Bis dahin ist also alles so, wie wir es kennen. Doch dann nimmt Moxie über Poehlers souveräne Regie und ein delikates, scharfzüngiges Drehbuch (Tamara Chestna, Dylan Meyer) eine scharfe Kehrtwendung. In Anlehnung an legendäre, im Kern ähnliche politische Formate wie Glee oder Freaks & Geeks , die sich einer komödiantischen Grundstruktur bedienen, um den Ernst der Lage umso gnadenloser zu sezieren, beginnt Vivian sich nämlich zu wehren. Sie findet Überbleibsel der feministischen Riot Grrrl-Vergangenheit ihrer Mutter Lisa (Amy Poehler) und entscheidet sich über ihr anonym publiziertes Fanzine »Moxie« (Slang für »Mumm«, »Courage«) den Spieß umzudrehen und, in bester Gewerkschaftsmanier, sich nicht nur zu wehren, sondern auch zu »organisieren«.
Dieses kollektive Coming-of-Age präsentiert Poehler mit zärtlicher Wucht und so authentisch, dass man zu meinen glaubt, dass sie auch ein wenig die sehr ähnliche feministische Erweckungs-Geschichte mit ihrer eigenen Mutter in diese dichte Erzählung integriert hat. Doch anders als Poehlers Mutter, die Teil der zweiten feministischen Welle war, spielt Poehler hier über Lisa eine Mutter, die durch die dritte feministische Welle sozialisiert wurde und für Riot Grrrl-Bands wie Bikini Kill wegweisende Erfahrungen waren. Vivian eignet sich diese Erfahrungen aus zweiter Hand so schnell und effizient an, dass sie mit ihrem Fanzine so erfolgreich wie Lady Whistledown mit ihrem Undercover-Blatt in Netflix' Erfolgsserie Bridgerton ist.
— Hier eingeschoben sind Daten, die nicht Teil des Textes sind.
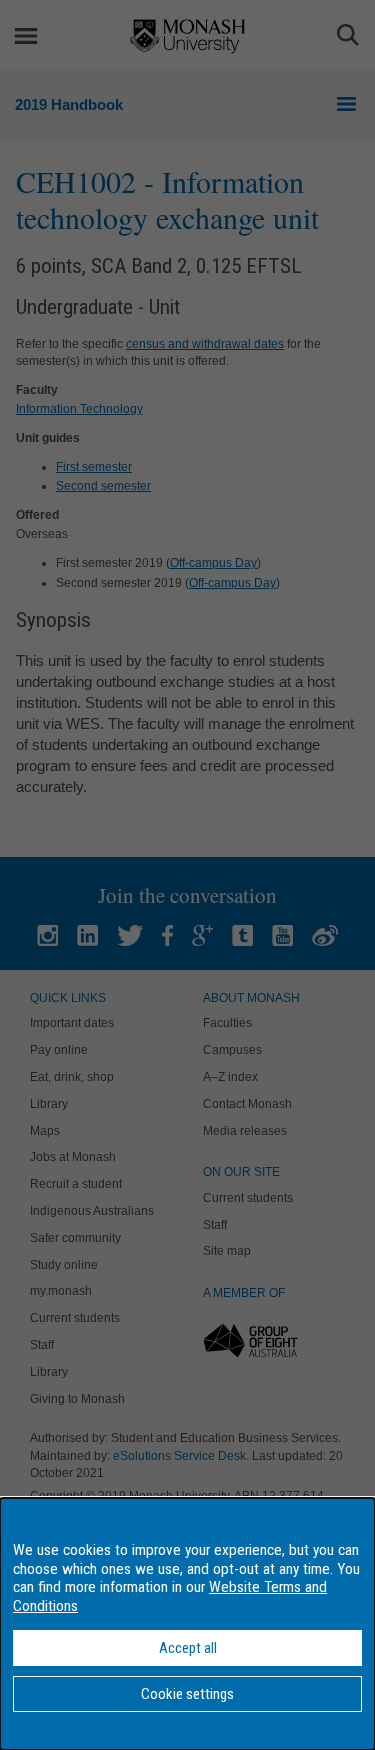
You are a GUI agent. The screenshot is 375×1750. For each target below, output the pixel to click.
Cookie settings (187, 1694)
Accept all (188, 1648)
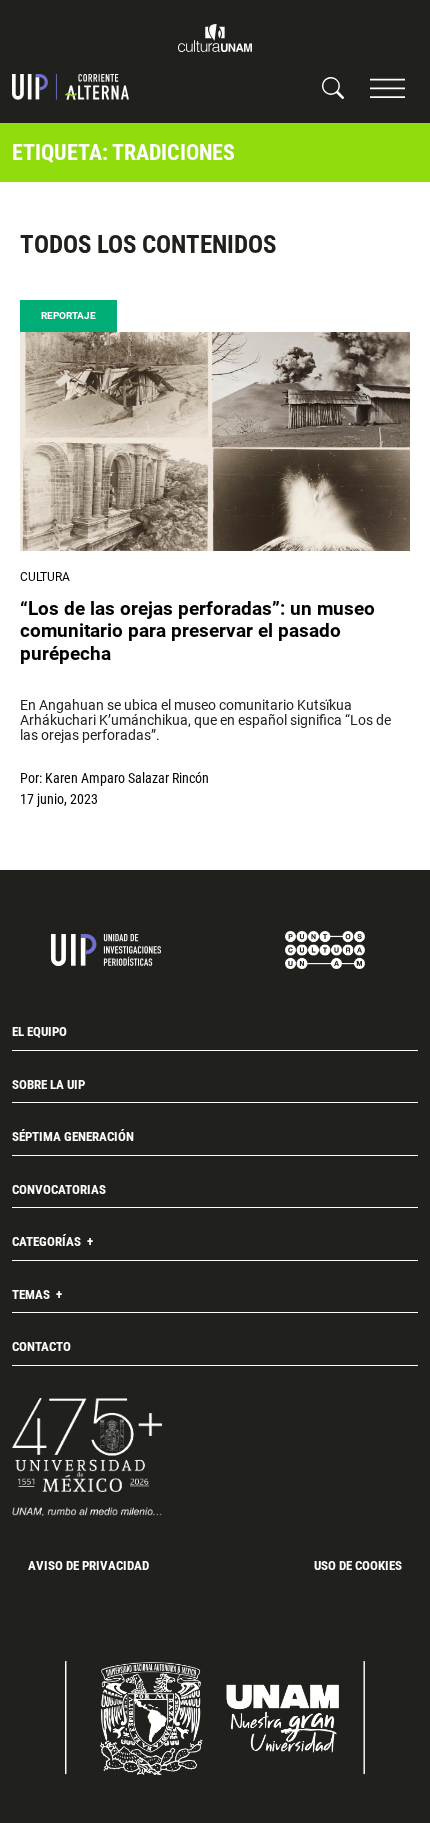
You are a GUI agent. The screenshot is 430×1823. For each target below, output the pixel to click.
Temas (32, 1294)
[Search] (333, 87)
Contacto (41, 1346)
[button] (387, 87)
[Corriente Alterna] (70, 87)
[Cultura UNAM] (215, 38)
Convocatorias (59, 1189)
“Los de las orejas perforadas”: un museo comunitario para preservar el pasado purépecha (197, 631)
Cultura (45, 577)
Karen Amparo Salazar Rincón (127, 778)
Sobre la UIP (48, 1084)
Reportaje (68, 315)
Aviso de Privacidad (88, 1565)
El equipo (39, 1031)
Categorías (48, 1241)
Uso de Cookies (358, 1565)
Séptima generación (73, 1136)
Doch ist Moxie das weitaus bessere »Bridgerton«. Nicht nur weil Moxie überraschender, spannender und wilder und ein fast schon perfekter Ratgeber für jugendlichen Widerstand ist. Sondern weil Moxie sich eben nicht nur um feministischen Widerstand und MeToo-Angelegenheiten kümmert, sondern sich gleich auch noch des ewigen Themas Rassismus annimmt. Aber auch das auf unerwartete Weise. Denn statt auf den üblichen Protest gegen das Whitewashing durch banales »Blackwashing« wie eben in Bridgerton zu reagieren, lässt Poehler die Kirche so konsequent wie mutig im Dorf und eine ihrer PoC-Protagonistinnen stattdessen abwehrend sagen: „I am 110 percent black and my hair is not a wig“.
Moxie. Zeit, zurückzuschlagen ist seit 3. März 2021 auf Netflix abrufbar.